• Exercise details
In the entries below, spot each line with the word "agent" and copy it.

• Data section
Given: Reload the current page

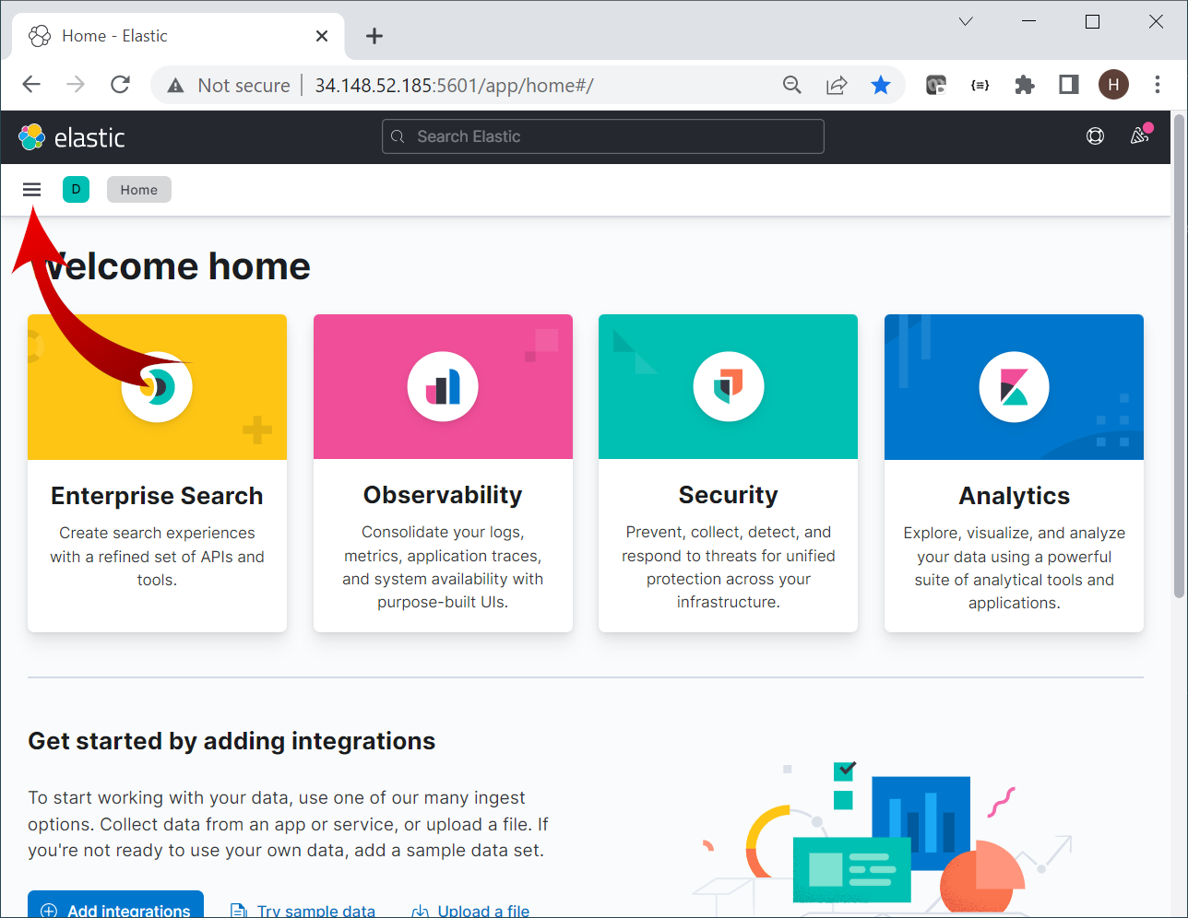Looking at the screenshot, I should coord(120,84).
==
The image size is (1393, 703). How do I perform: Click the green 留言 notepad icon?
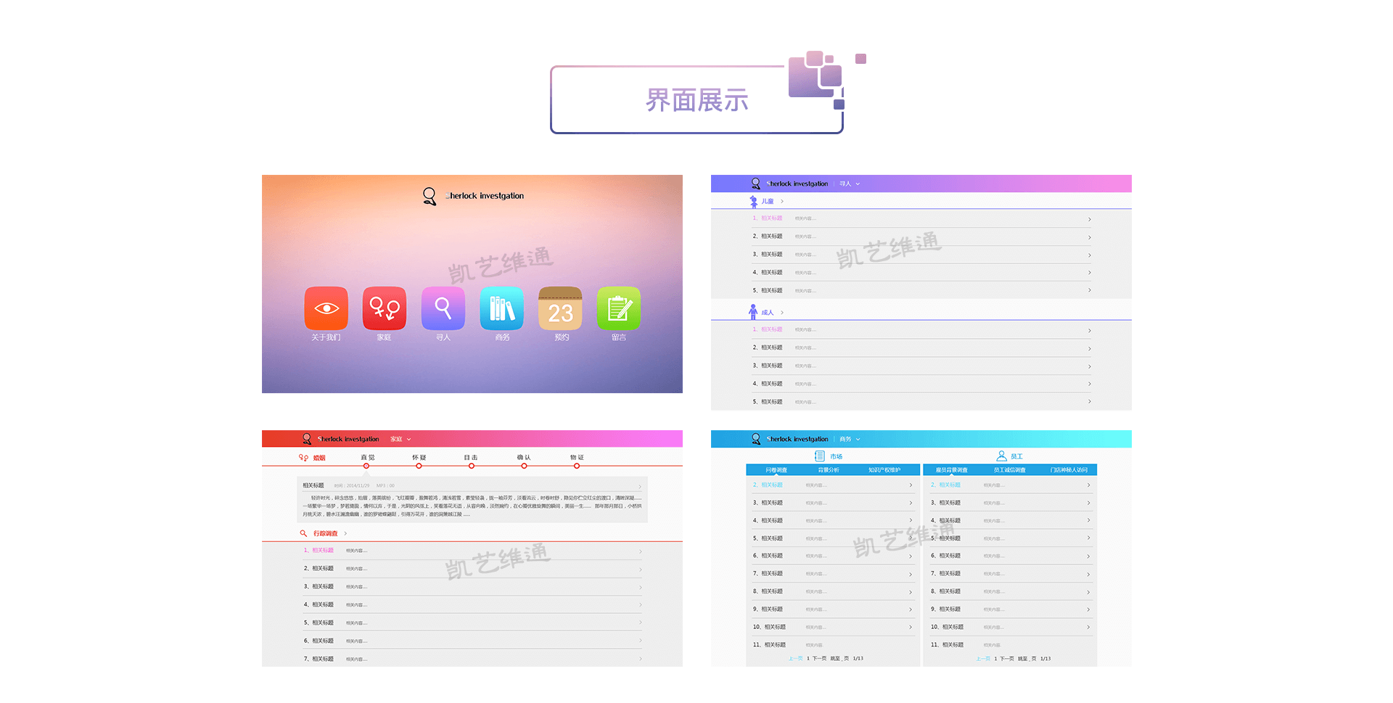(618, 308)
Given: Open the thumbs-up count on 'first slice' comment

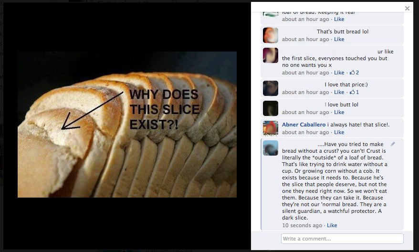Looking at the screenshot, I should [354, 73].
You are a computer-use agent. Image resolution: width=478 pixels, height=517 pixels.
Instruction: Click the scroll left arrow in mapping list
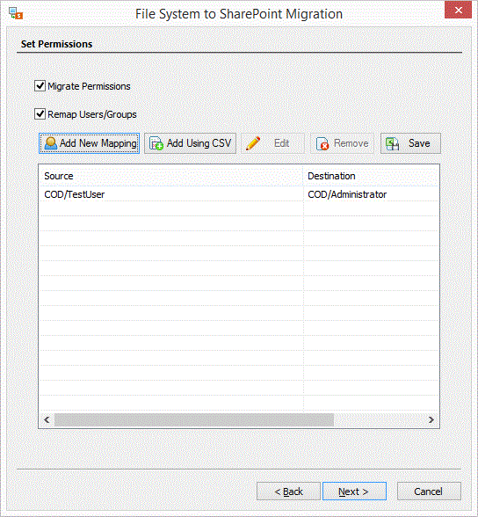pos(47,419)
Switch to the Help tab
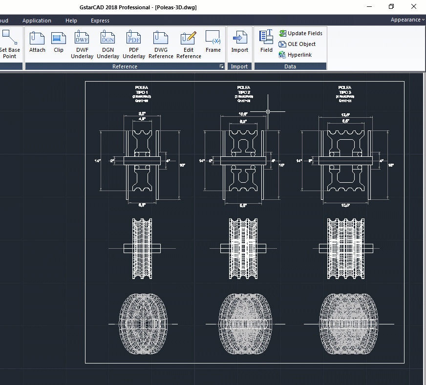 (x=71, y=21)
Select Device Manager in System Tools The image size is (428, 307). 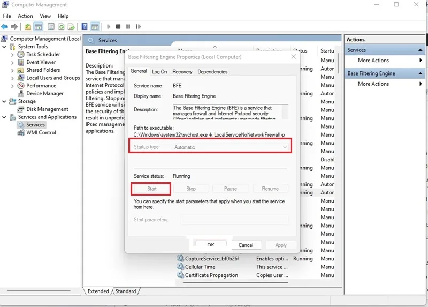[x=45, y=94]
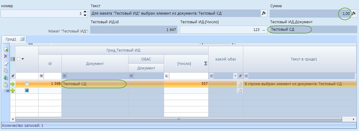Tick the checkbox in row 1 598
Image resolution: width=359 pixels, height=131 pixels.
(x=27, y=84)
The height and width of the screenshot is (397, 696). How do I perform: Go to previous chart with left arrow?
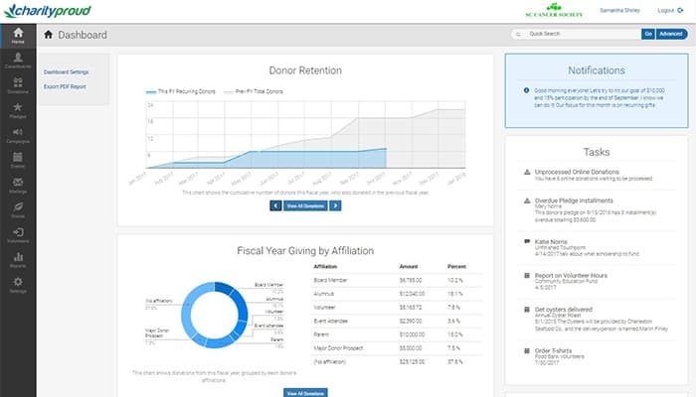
...
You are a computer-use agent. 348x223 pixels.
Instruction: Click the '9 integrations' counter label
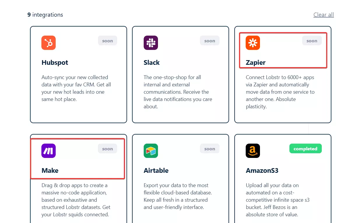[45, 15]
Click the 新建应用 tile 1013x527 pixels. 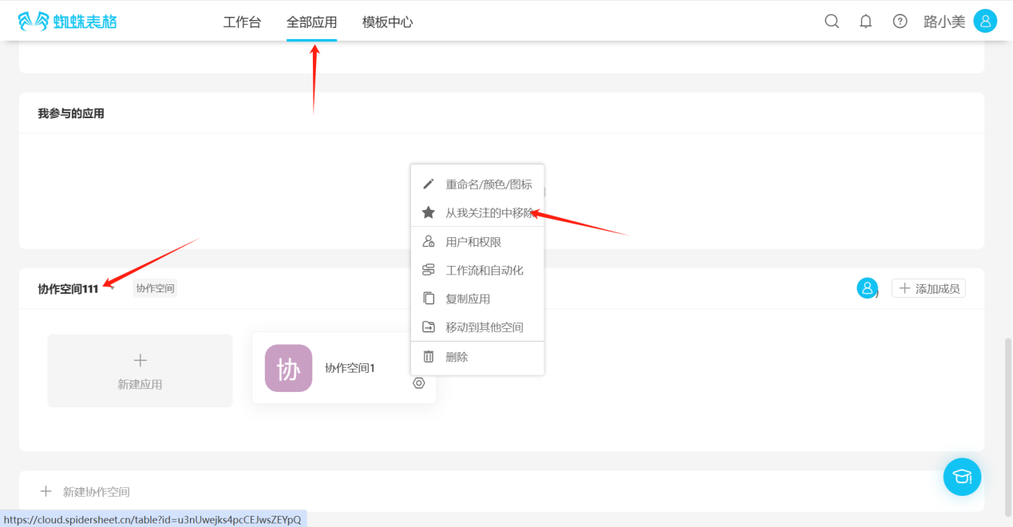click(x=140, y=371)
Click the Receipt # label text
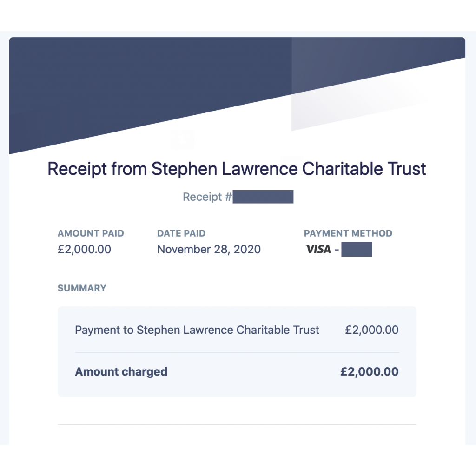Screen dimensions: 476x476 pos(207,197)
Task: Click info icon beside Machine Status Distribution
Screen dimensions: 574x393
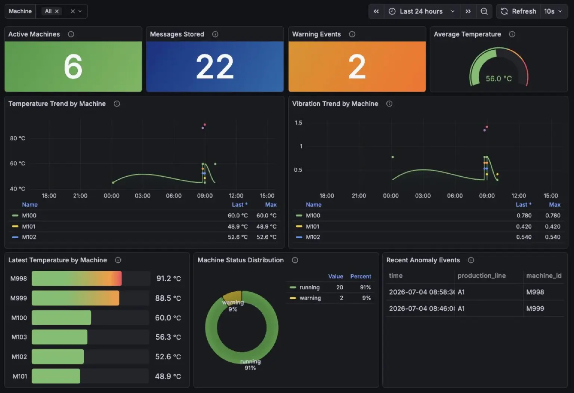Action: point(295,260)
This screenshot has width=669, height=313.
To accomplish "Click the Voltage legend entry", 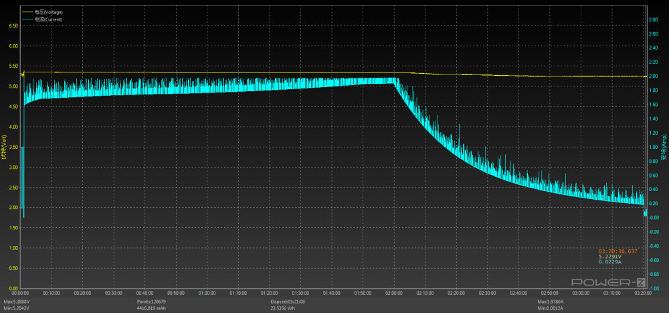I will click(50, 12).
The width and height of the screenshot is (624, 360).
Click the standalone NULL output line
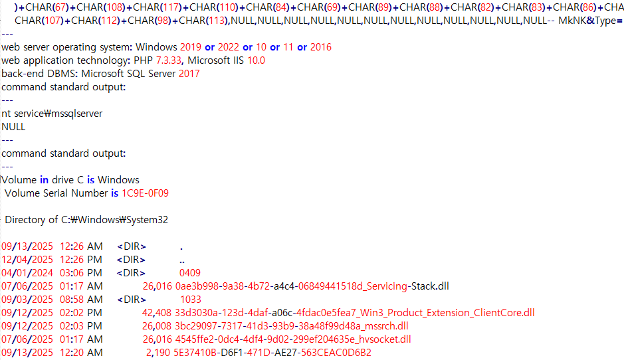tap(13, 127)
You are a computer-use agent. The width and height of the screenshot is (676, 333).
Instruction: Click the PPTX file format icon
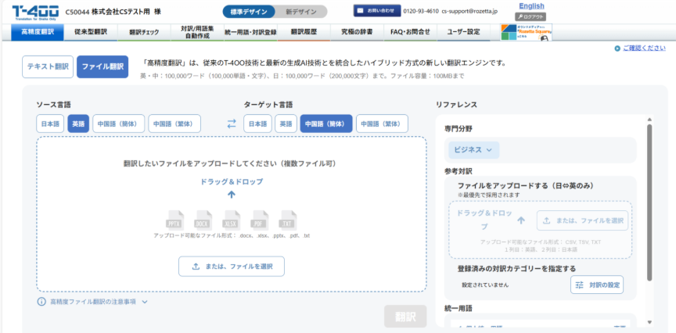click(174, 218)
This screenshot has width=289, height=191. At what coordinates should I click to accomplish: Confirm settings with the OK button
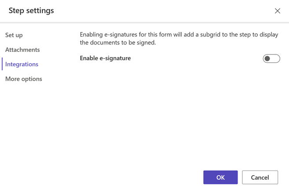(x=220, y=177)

• Expected output
You are a computer-use agent. Image resolution: width=478 pixels, height=517 pixels.
You are a computer-use agent. 348x223 pixels.
You are a computer-use agent. The width and height of the screenshot is (676, 333).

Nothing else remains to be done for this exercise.